©Wolfgang Kaehler

Iceland 2017 Photo Tour, Day 5 & 6

By Michelle Alten

Unnamed waterfall near Djupivogur

Day 5 – This morning we leave behind the quiet village of Djupivogur where red, blue and yellow fishing boats bob in the harbor.  We head in our little yellow bus along a gravel road through the highlands, passing more waterfalls that rush down the mountainsides.  Even on this remote stretch, sheep huddle on steep slopes.  The rain is driving down and the fog has settled in–I wonder how Helge even sees his way along the winding mountain pass.  But he does.  We arrive at Bakkagerdi, a tiny hamlet on the Northeastern shore.  Eider ducks bob in the raucous surf across from our inn, unconcerned with the rain.  There is no choice but to wait until the weather clears, so we can go photograph the puffins.  At Alfheimer, or the Elf Home, we gather in the dining room for a meal of salt cod topped with a dash of a Mediterranean tomato sauce, accented with a few olives, and served on a bed of barley—delicious.  Better yet, a chocolate cake with fresh whipped cream tastes like a day in Vienna.

Black-legged kittiwakes


Northern fulmars pair bonding


The rain is subsiding and the fog lifting, so we prepare to go find the puffins.  Arriving at the Borgarfjordur eystri, we pull up to a bluff where a puffin peers out at us from its grassy perch then pokes into its burrow.  We walk up a stairway, fighting the ripping wind, and find a colony of puffins nesting on the hillside. They come and go, returning from sea with beaks dripping with silvery sand eel.  On the other side of the rocky promontory, Kittiwakes sit on their chimney-like nests, sheltering their chicks from the punishing gusts.  In the sea below, eider ducks fight nasty waves then fumble onto the rocks, dripping with seaweed.  With the weather still a challenge, we will come back in the morning to spend more time with the birds.

Day 5 Birds – Red-throated loons, parasitic jaegers, eider ducks, black-legged kittiwakes, puffins,  Northern fulmar.

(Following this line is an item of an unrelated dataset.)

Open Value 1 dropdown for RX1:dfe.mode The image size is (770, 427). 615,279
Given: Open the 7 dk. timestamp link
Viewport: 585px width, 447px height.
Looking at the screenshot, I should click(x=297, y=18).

Day 6 – After an early breakfast, we return to the birding spot above Borgarfjord Bay.  This morning the rain has stopped, the wind has died down, and the kittiwakes are no longer huddling over their chicks.  On a nearby nest, two fuzzy silvery grey youngsters with ebony eyes reach toward their parent who gently caresses them with its beak.  This moment of tenderness is a treat to observe.   A fulmar returns from the sea to join its partner on the nest.  Quickly it passes food to its mate.  The two elegant white seabirds chatter –reconnecting after some time apart—then huddle close together.  The puffins of course are irresistible—their beaks with bands of color give them the appearance of a guest at a masquerade.  A red-throated loon, followed by two chicks, paddles in a pond near the road.

Red-throated loon


At lunch we arrive at Fiallakaffi—Mountain Cafe. Tucked in a wooden house roofed with thick layers of sod, the restaurant serves up Arctic char.   On the way out, we step over a groggy goat who has decided to have a siesta in the doorway.Driving to Dettifoss waterfall, we pass families of pink footed geese, with up to six goslings scampering behind their parents.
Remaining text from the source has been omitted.